(Items listed in a dataset)

■ ■ ■ ■

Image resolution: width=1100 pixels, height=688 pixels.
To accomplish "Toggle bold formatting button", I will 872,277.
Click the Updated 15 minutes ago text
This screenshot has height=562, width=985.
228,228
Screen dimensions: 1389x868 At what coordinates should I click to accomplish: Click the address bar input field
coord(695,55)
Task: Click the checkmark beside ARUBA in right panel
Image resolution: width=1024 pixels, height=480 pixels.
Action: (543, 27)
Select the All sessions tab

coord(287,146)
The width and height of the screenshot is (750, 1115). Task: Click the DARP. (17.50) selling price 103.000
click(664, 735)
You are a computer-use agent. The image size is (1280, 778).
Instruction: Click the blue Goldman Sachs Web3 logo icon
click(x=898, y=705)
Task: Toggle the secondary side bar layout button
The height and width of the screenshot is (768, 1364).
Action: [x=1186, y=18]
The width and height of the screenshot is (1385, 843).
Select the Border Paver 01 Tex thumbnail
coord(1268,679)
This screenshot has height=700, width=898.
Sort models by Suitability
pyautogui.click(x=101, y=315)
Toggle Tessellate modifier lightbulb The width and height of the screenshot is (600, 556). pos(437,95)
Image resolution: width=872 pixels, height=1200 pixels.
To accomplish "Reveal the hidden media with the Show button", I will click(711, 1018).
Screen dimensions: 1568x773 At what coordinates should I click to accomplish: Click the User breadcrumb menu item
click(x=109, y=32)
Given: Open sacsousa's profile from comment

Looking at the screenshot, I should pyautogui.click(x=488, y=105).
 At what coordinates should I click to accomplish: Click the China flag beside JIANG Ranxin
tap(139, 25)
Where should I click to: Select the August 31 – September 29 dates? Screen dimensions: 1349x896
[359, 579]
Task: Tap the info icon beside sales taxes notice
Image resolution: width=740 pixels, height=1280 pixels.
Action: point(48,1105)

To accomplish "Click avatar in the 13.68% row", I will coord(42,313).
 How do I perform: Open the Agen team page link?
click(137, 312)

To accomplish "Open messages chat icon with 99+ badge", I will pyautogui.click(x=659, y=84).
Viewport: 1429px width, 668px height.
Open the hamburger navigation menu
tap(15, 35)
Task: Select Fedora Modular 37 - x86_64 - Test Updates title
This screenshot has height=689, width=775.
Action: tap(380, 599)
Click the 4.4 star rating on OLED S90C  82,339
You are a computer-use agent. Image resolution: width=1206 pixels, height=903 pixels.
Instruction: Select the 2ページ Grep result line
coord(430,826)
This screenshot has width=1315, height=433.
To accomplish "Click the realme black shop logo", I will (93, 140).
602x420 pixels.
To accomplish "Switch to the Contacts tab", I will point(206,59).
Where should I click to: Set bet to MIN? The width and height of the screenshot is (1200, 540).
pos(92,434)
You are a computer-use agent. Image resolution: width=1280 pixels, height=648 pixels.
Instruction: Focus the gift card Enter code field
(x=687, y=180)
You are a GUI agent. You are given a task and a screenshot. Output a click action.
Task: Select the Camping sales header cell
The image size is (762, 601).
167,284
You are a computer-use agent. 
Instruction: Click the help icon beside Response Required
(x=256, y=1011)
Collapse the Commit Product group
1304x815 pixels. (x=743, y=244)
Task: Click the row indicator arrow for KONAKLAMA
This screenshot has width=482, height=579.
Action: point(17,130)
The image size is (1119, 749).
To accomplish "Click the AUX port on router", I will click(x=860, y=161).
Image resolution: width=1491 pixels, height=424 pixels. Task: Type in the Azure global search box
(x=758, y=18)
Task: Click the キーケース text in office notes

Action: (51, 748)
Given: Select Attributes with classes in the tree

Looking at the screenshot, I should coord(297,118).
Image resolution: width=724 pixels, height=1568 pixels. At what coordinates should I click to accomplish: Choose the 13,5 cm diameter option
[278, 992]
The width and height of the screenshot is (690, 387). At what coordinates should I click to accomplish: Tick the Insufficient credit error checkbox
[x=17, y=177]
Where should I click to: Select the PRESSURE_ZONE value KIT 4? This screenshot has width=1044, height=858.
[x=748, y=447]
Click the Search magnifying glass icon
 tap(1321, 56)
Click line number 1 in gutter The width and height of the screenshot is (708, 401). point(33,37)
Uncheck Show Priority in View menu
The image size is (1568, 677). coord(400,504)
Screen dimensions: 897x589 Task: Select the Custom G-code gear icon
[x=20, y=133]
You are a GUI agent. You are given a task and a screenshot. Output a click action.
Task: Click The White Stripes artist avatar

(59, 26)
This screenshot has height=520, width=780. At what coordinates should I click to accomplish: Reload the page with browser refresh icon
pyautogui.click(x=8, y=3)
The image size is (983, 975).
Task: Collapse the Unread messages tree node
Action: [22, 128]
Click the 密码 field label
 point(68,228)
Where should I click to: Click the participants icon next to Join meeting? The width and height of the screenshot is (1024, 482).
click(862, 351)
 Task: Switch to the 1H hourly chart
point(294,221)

■ ■ ■ ■

[What is being asked] From the entries above, restate word for word the lines from the line containing "beside JIANG Ranxin" to the line containing "This screenshot has width=1315, height=433.", both ends included, and nothing more.

[Your solution]
 At what coordinates should I click to accomplish: Click the China flag beside JIANG Ranxin
tap(139, 25)
Where should I click to: Select the August 31 – September 29 dates? Screen dimensions: 1349x896
[359, 579]
Task: Tap the info icon beside sales taxes notice
Image resolution: width=740 pixels, height=1280 pixels.
Action: point(48,1105)

To accomplish "Click avatar in the 13.68% row", I will coord(42,313).
 How do I perform: Open the Agen team page link?
click(137, 312)

To accomplish "Open messages chat icon with 99+ badge", I will pyautogui.click(x=659, y=84).
Viewport: 1429px width, 668px height.
Open the hamburger navigation menu
tap(15, 35)
Task: Select Fedora Modular 37 - x86_64 - Test Updates title
This screenshot has height=689, width=775.
Action: tap(380, 599)
Click the 4.4 star rating on OLED S90C  82,339
You are a computer-use agent. Image resolution: width=1206 pixels, height=903 pixels.
Instruction: Select the 2ページ Grep result line
coord(430,826)
This screenshot has width=1315, height=433.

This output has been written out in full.